3D video is similar in many ways to surround sound. Just as surround sound adds depth, placing you in the middle of the performance, 3D video places you, the viewer, in the action.



Just as we see the world with two eyes, we hear the world with two ears. Binaural hearing lets us sense the direction from which sounds are coming. Your brain processes the sounds detected by both of your ears. Without thinking, your brain will sense the difference in the time that the sound arrives at each ear, and the difference in the volume of the sound that each ear detected and you will have a sense for the direction that the sound came from. Our three-dimensional vision is similar to our three-dimensional hearing. We don’t have to think about the differences in the picture that each eye sees; we just sense the relative distance of everything we see.



When sound recording was first developed, each recording contained only a single channel of audio. Monaural recordings were later improved with two-channel stereo recordings. Two channels of audio provide an added dimension with respect to the apparent location of the source of each sound that is mixed into the recording. This “sound stage” allows recording engineers to arrange the relative position of instruments in a band, from left to right. When played back through a stereo amplifier and stereo speakers, the listener can hear a difference in relative volume coming from each speaker, and the relative timing of the sound for each instrument or voice. These differences give our brains an audible clue that helps us sense where the sound is coming from.

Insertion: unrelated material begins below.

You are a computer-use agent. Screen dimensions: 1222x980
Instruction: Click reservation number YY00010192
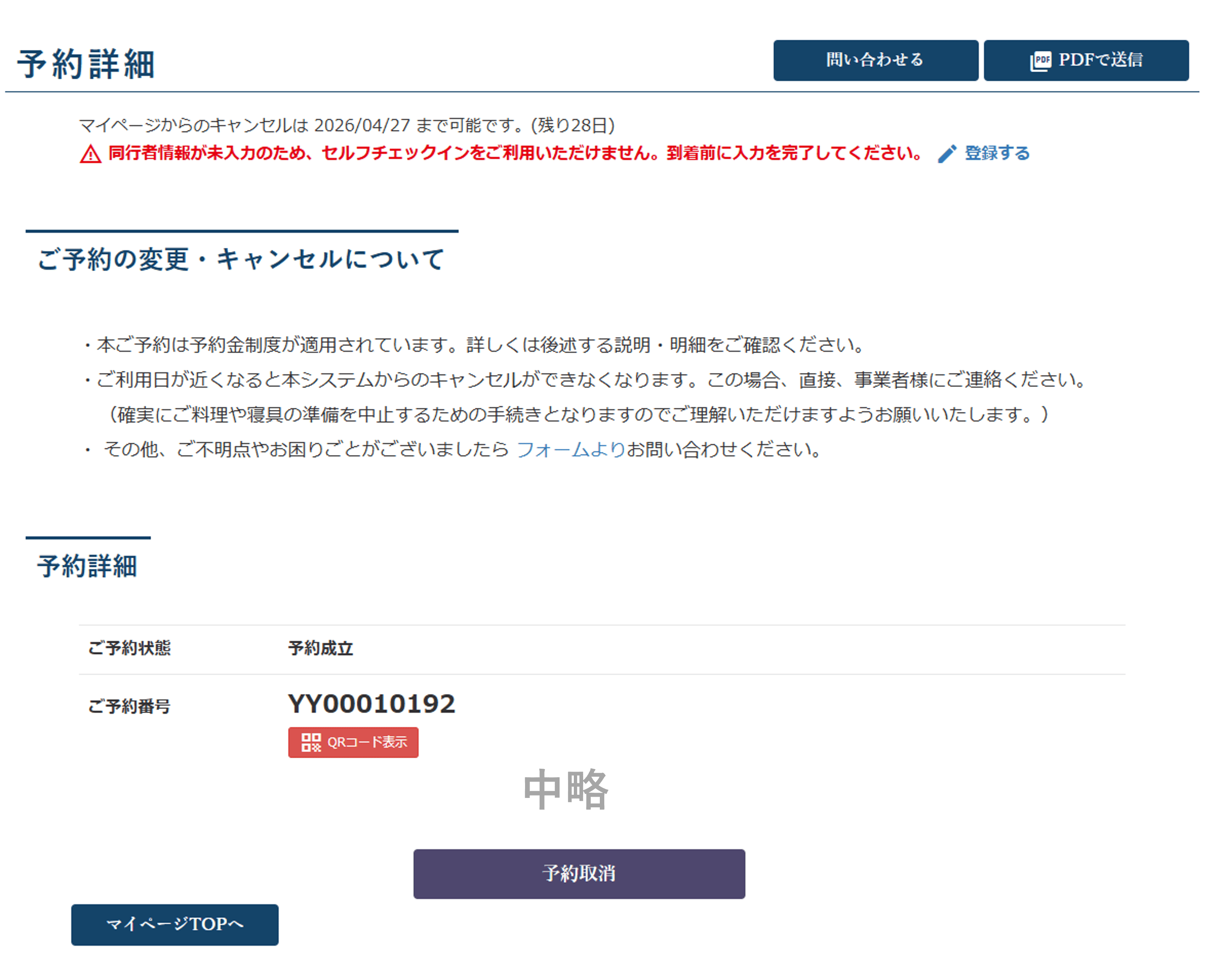pos(371,704)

With a stereo recording, all of the sound appears to come from one general direction: the direction of the speakers. This is fine for reproducing music, as we are used to music coming from the direction we are facing when we attend a live music performance. Movies producers want their audience to feel that they are at the location that the movie is happening (in the room, or at the scene). To give the audience the feel of “being there”, multi-channel surround sound was developed.



Just as surround sound systems provide a more immersive experience, 3D video adds an important third dimension to movies and television.



Done well, 3D video provides an experience that feels real and natural. Clearly, audiences are excited by the experience, and they have shown a strong preference for seeing 3D movies in 3D cinemas.